Lowe's & Home Depot both sell black plastic bins that fit well in the bottom of a CN. They are cement mixing tubs. The pans are slightly different at each store -- one has more sloping sides. You'll probably want the one with more upright sides. (I forget which store has which)

You _may_ need to slightly shave off a 1/4 inch on one side for it to slide in easily.


----------



## Divit (Aug 5, 2013)

For the half-shelf, you could use a walmart storage container. I found a photo of what I mean --- just pardon its current use (bunny litter pan).
This one is about 18"x24" so should fit nicely on the half-shelf.


----------



## RatBaby (Aug 30, 2013)

I don't want to use plastic because it would be fatal to my chinchilla if he ingested it. I would like my cage to look uniform throughout. I am just going to spend the money on the pans from Bass equipment but I need to find out if they also make the smaller pans for the levels inside the large levels.


----------



## DobiePaws (Aug 25, 2013)

For my critter nation I just line the shelves & floor with newspaper and fold it up every 3-4 days and throw it away. Very easy, less than 15 minutes to clean & disinfect the cage every few days. I do use plastic embroidery canvas on top of the newspaper in a few areas (like under their sleeping igloo) to keep them up off their own urine soaked papers. They do have litter pans also.


----------



## Poisoned (Nov 17, 2012)

How would your chinchilla get to the plastic if it on the rat side? The pan suggested is a cheaper version of the standard deep pans and works just as well. 
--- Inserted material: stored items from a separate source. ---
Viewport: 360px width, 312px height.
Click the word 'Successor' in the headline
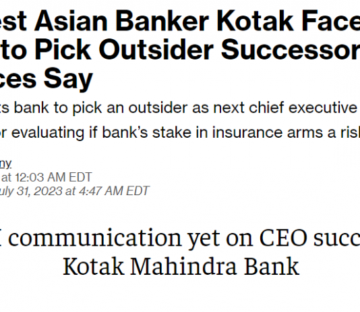click(291, 49)
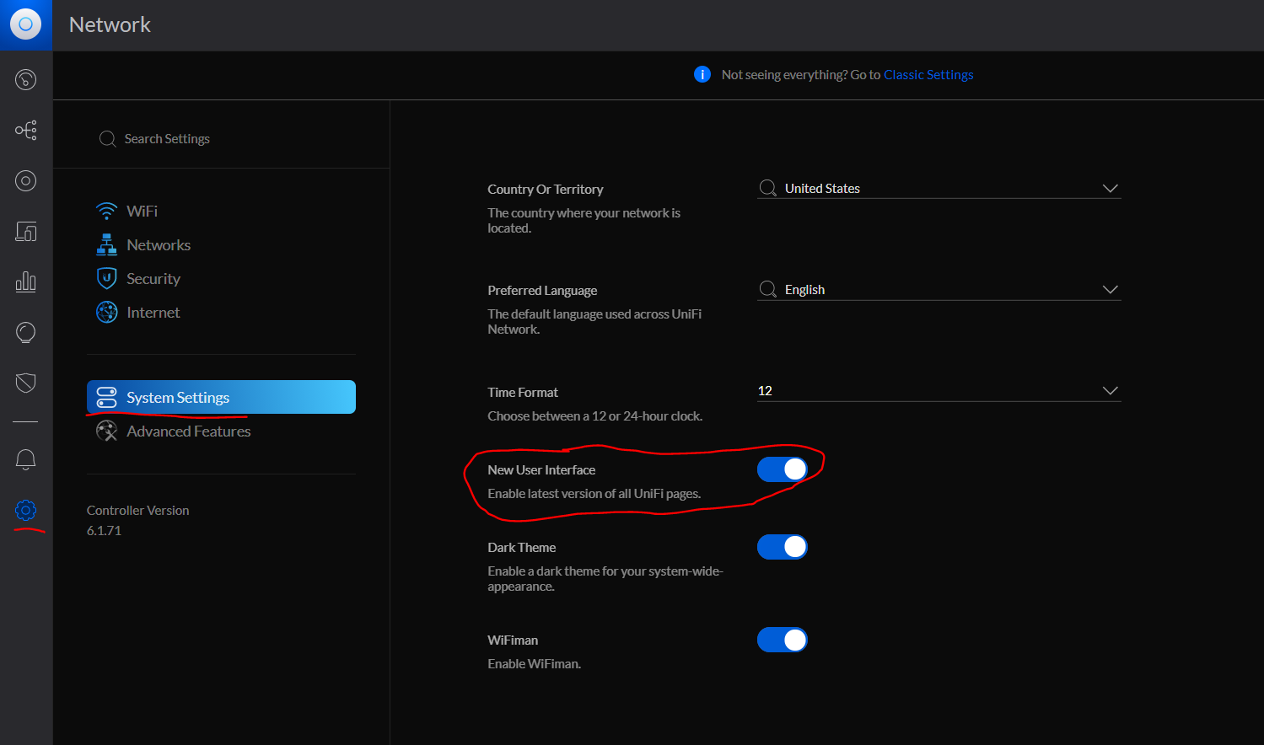
Task: Open the Alerts bell icon
Action: click(x=25, y=459)
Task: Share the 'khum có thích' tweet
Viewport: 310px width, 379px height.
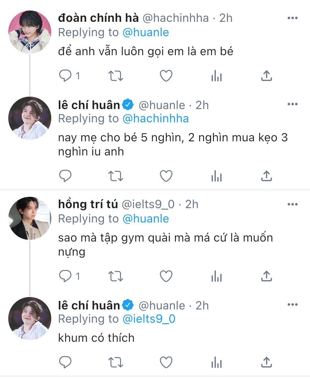Action: point(266,362)
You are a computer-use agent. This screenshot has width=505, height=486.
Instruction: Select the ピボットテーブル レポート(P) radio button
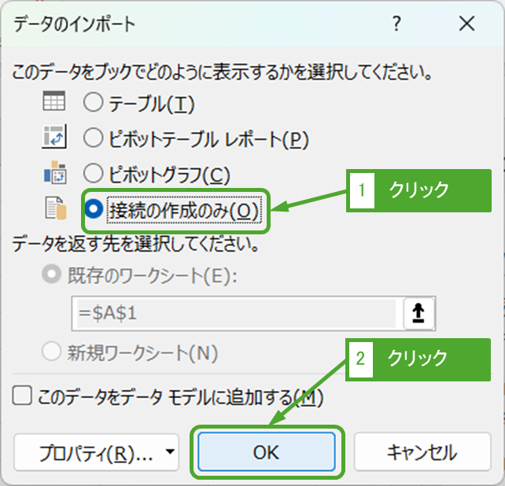click(94, 138)
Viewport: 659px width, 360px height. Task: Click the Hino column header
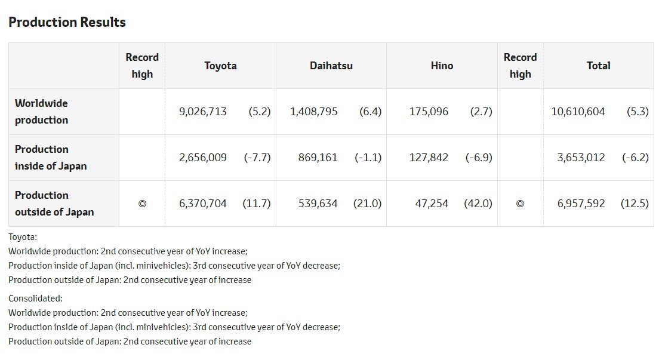click(x=442, y=66)
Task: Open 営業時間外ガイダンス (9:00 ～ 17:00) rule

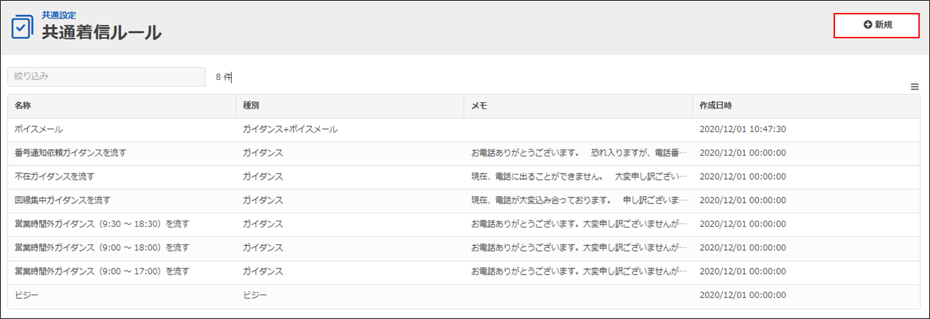Action: click(101, 271)
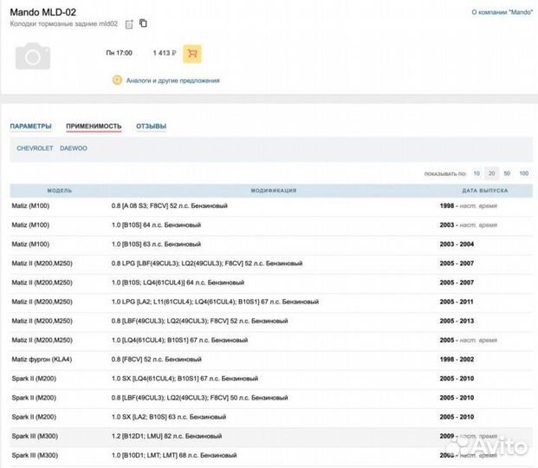Click the round analogs icon
The image size is (538, 468).
coord(117,81)
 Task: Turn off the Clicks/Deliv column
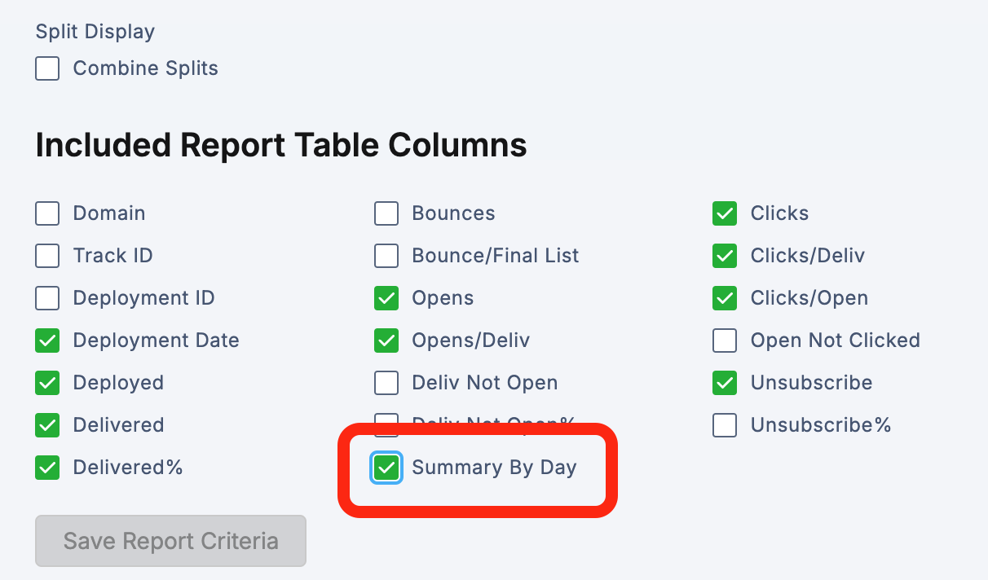click(x=725, y=256)
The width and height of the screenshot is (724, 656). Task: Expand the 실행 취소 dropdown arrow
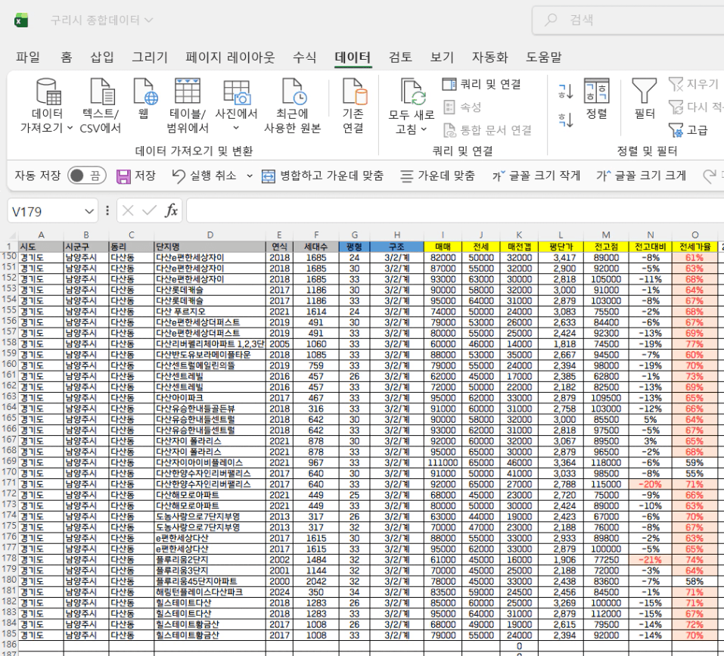250,176
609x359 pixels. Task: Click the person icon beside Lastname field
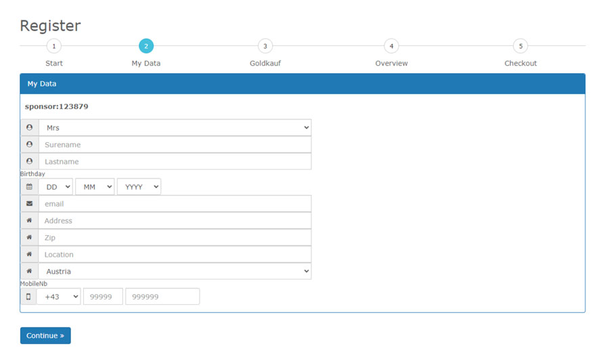pos(29,161)
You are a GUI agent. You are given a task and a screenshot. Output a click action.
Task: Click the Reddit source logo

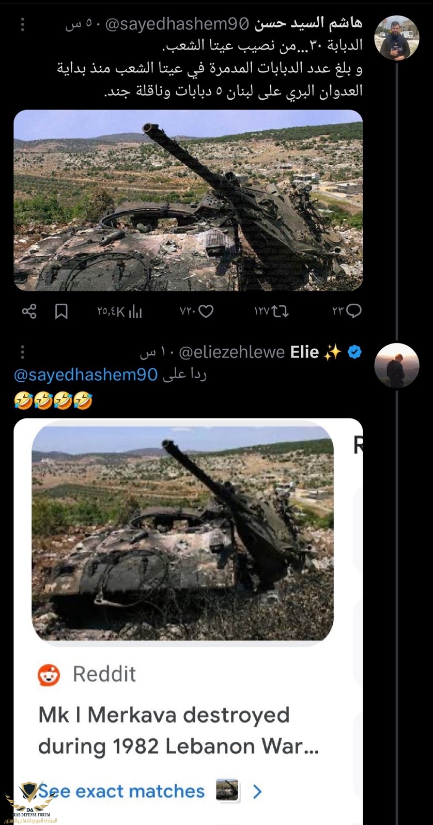49,674
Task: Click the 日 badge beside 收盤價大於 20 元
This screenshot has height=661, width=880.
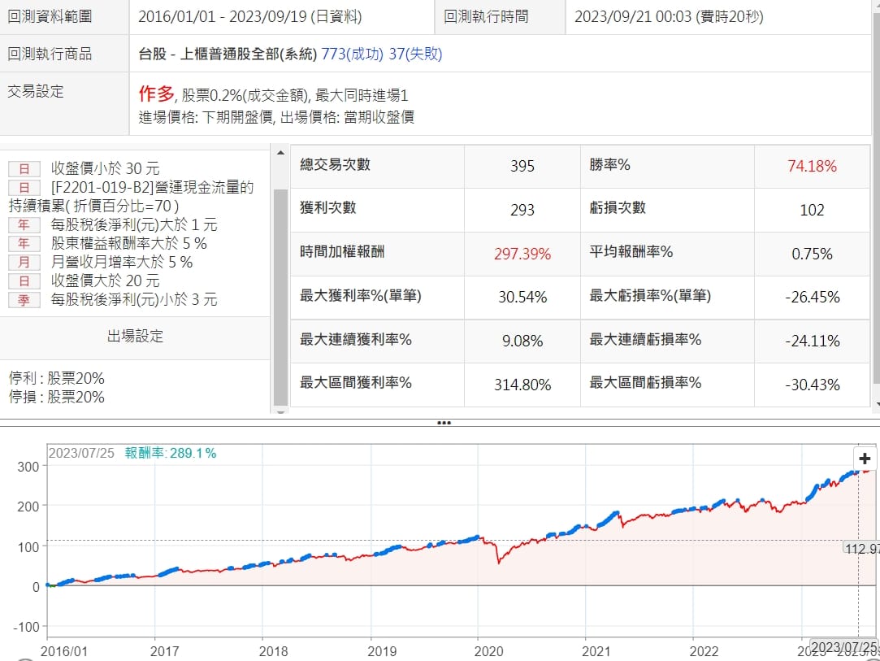Action: [24, 281]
What is the chinchilla walking on now?

And a bit off topic, but what temp do you keep the environment at? Chins prefer it cool and dry, whereas rats prefer it warmer.


----------



## Stubbylove (Sep 5, 2012)

I have the cement mixing pan in my critter nation. And it works very well. And although it is plastic it is a VERY VERY thick plastics. I have had it for over 8 months now and even though my boys a big chewers they haven't even attempted to chew the pan. I really really like it. It keeps all the mess off the floor and keeps the smell down by using litter. I tried the fleece before but it didnt work for me either. My rats chewed it and the smell was pretty bad. I got my pan at Home Depot. It looks good in the cage. Thanks 


Sent from Petguide.com App


----------



## RatBaby (Aug 30, 2013)

Poisoned, I would like my cage to look uniform throughout so if I use the plastic with the rats I'd have to use it with my chin. I'm a little obsessive compulsive when it comes to these things. My cage is located in my room. I wouldn't say that it is dry and is about average room temperature. I keep blankets and little things in my rat's section for them to sleep on. They have a big plastic ice cream box that they love to drag their blankets into. I usually will put some bedding in the box with them and they will sleep in there. I always check their tails to make sure they are not too cold. My chilla, he seems to be comfortable and I have examined his entire body and from what I've read, he is a healthy chilla.


----------